> SELECTED EXTRACT
..............................
C. Duties of Vice President: In the absence of the President, or his or her inability to act, the Vice President shall possess all the President's powers and discharge all Presidential duties. The Vice President may also sign any checks or documents necessary for the Ossipee Revitalization Group.

D. Duties of the Secretary: The Secretary shall keep, and preserve, a full and correct record of the proceedings of the Ossipee Revitalization Group, and sign any checks or documents necessary for the Ossipee Revitalization Group, and shall perform such other duties as the Board may from time to time direct.

E. Duties of the Treasurer: The Treasurer shall receive and account for, and deposit in the Ossipee Revitalization Group's bank account all funds received by the Ossipee Main Street Program. The Treasurer shall sign checks for the Ossipee Revitalization Group. At the annual meeting, and at regular Board of Director's meetings, the treasurer shall provide a report and summary statement on the financial affairs of the Ossipee Main Street Program.

F. Duties of the President-Elect: The President – Elect shall coordinate the annual meeting and the nomination and selection of the volunteer of the year. The President-Elect shall notify the membership of the annual meeting including the date, time and location of the meeting, and shall perform such other duties as may be required to arrange for the annual meeting.

G. Duties of the Past-President: The Past-President shall coordinate the training of new Board members and advise the President as necessary.

ARTICLE X Committees

The Ossipee Revitalization Group shall have the following standing committees: 1) Design, 2) Economic Restructuring, 3) Promotion, and 4) Organization. The Ossipee Revitalization Group shall also have such other committees as the Board of Directors may from time to time establish. Committees shall report at least quarterly to the Board of Directors. At least one Director shall serve on every committee. The Chairperson of a standing committee shall be a member of the Board of Directors. Committees shall be appointed by the President with the approval of the Board of Directors. Committees need not be limited in membership to the Ossipee Revitalization Group's members, but can have representatives from other relevant areas of the community, if appropriate.
..............................
> SUPPLIED INFORMATION
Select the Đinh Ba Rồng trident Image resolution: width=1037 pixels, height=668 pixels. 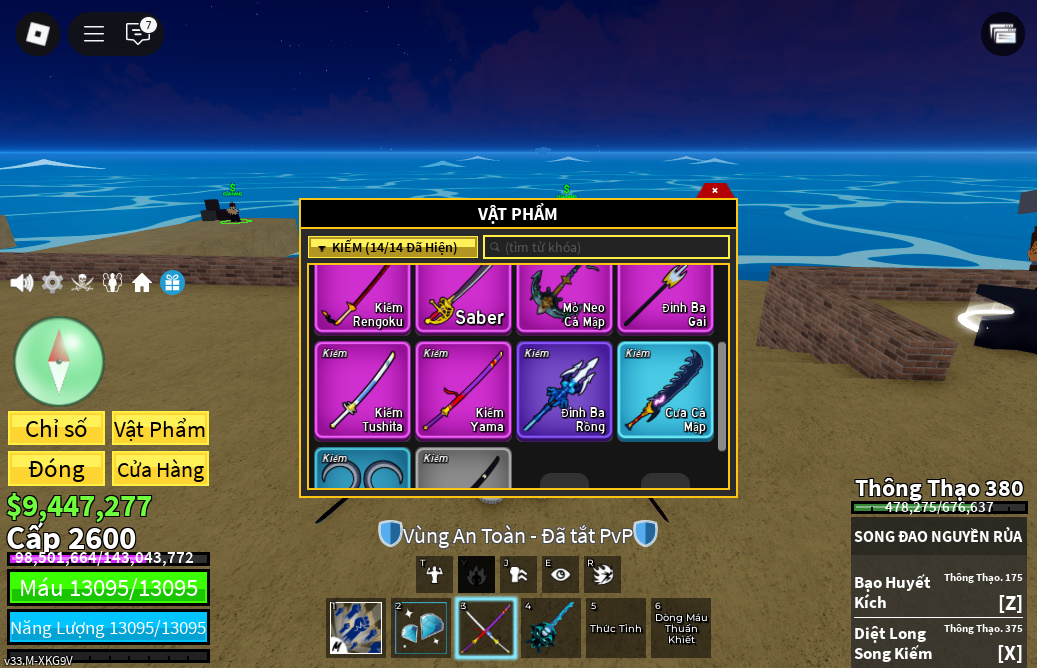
..............................
> TASK LIST
**1.** Sum up the Ossipee Revitalization Group bylaws in two sentences.
**2.** Pick up the Ossipee Revitalization Group bylaws after their last sentence and keep writing.
You can leave the listing aside; it plays no part here.

> RESULTS
**1.** The bylaws give each officer set duties: the Vice President takes on the President's powers when the President is absent or cannot act, the Secretary keeps records of proceedings, the Treasurer deposits and reports on funds, the President-Elect coordinates the annual meeting, and the Past-President coordinates training for new Board members. They also set up four standing committees (Design, Economic Restructuring, Promotion, and Organization), which the President appoints with Board approval, which report to the Board at least quarterly, and which may include people from outside the group.

**2.**
Their term of office shall be for a period of one (1) year or less if sooner terminated by the action of the Board of Directors. A committee shall have only the powers specifically delegated to them by the Board. In no event shall a committee have final authority as to the following matters: 1) The filling of vacancies on the Board or any committee; 2) the amendment or repeal of the by-laws or the adoption of new by-laws; 3) the amendment or repeal of any resolution of the Board which by its terms shall not be so amendable or repealable; and 4) the fixing of compensation of the Directors for serving on the Board or any committee.

ARTICLE XI Corporate Seal

The Ossipee Revitalization Group may have a corporate seal. (Optional)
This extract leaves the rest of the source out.